Would they do it all again, knowing what they know now? “When design blogs feature prefab, it seems attainable and you just think how cool it is,” Nicole says. “But, there is a huge population of people who are disappointed in prefab—it’s too expensive—and they don’t even know the true costs.”
She does think that weeHouse owners have a lot they could offer Alchemy. “They probably don’t know that the fridge hits the window [in our design] and there are little things that could be further tweaked. If they’re repeating design ideas, they should be desperately harvesting feedback,” she says.
“Overall I love the house and liked working with Alchemy. There were times when I was frustrated, but in the end, they came through and delivered what they promised. I got the house that I wanted, but it took a little bit longer and it cost a little bit more; but I think those issues would have come up with a site-built house as well.”

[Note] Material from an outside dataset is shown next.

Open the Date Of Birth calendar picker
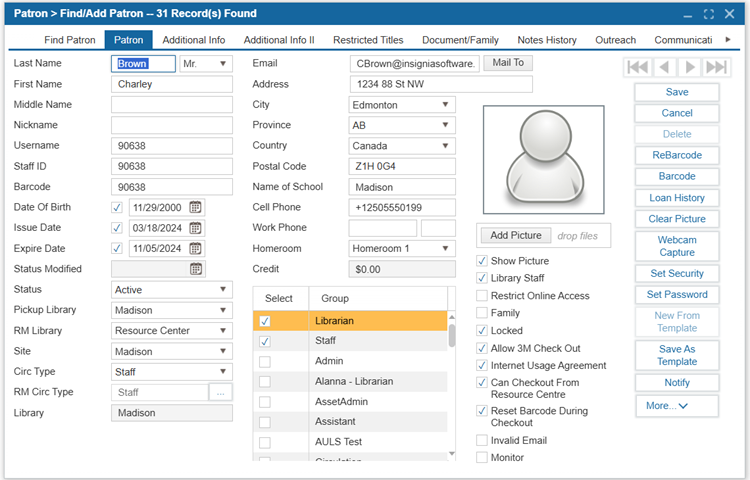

“People have this idea of prefab as these beautiful, little modern homes that are designed within an inch of their lives a thousand times over,” Ted adds. “But every single one is different and they’re figuring out things as they go. Our goal was not to build the cheapest house we could; if that’s your goal, don’t do prefab.
“For ease, speed and quality design we knew we’d have to spend a little more,” he continues. “At the end of the day, we got quality design; it wasn’t particularly easy, but the design part was fun. The speed is where it really fell flat. The idea of doing site work as the modules are being built in the factory is a best-case scenario. We saw that work, eventually, but it didn’t work the first time. That wasn’t Alchemy’s fault and it wasn’t prefab’s fault; it was the exact same thing that’s been happening to builders all over America.
“But we love the home and, frankly, Alchemy treated us really well.”